On automorphism groups of half-arc-transitive tetravalent graphs
Yuandong Li, Binzhou Xia, Jin-Xin Zhou
TL;DR
This work completes a structural classification of tetravalent graphs Γ admitting a maximal $(\frac{1}{2},t)$-pair $(M,H)$ with $M<H$, under which Γ is $M$-half-arc-transitive and $H$-arc-transitive. It proves that for $t\ge2$ only two quotient-type configurations can occur ($t=2$ or $t=3$) and analyzes the $t=1$ case to reveal either a normal inclusion or a specific non-normal action with a semiregular kernel, and it demonstrates that all cases admit explicit examples.
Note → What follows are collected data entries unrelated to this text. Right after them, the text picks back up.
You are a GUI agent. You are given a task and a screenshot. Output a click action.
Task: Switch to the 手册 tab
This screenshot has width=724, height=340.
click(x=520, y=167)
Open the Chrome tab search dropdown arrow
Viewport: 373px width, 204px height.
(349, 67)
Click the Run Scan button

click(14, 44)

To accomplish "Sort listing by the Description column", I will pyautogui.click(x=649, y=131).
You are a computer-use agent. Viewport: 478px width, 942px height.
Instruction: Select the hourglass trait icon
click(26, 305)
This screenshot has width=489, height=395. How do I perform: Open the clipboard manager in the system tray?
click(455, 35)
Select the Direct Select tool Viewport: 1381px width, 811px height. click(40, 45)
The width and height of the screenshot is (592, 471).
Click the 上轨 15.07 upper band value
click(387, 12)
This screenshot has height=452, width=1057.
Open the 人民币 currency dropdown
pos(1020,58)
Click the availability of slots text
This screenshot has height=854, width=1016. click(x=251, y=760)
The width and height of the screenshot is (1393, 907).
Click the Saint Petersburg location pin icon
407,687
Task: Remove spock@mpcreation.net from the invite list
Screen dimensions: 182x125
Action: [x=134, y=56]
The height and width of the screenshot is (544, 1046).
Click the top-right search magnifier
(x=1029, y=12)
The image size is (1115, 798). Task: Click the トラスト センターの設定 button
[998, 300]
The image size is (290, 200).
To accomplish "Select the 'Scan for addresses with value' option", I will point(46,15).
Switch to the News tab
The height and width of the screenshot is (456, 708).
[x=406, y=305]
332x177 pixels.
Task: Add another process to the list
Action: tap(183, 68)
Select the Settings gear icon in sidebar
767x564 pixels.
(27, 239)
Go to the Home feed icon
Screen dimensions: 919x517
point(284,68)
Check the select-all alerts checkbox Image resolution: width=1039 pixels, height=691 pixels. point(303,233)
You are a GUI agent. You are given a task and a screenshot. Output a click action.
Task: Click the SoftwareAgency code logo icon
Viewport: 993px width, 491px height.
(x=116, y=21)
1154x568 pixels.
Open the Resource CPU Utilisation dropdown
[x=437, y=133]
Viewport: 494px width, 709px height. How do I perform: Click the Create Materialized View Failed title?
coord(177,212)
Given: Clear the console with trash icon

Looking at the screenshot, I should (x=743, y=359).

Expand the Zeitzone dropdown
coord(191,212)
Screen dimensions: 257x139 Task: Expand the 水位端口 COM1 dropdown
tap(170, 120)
Among the contributions are the first known tetravalent normal-edge-transitive non-normal Cayley graph on a nonabelian simple group and a counterexample to a question of Rivera–Šparl regarding alternating-cycle graphs. The results advance understanding of automorphism groups of tetravalent G-HAT graphs and the structure of their alternating-cycle quotients, with computational verification via Magma supporting the constructions.
Abstract
We characterize connected tetravalent graphs $Γ$ which admit groups $M<H$ of automorphisms such that $Γ$ is $M$-half-arc-transitive and $H$-arc-transitive. Examples for each case are constructed, including a counter-example to a question asked by A. R. Rivera and P. Šparl in 2019 as well as the first example of tetravalent normal-edge-transitive non-normal Cayley graph on a nonabelian simple group.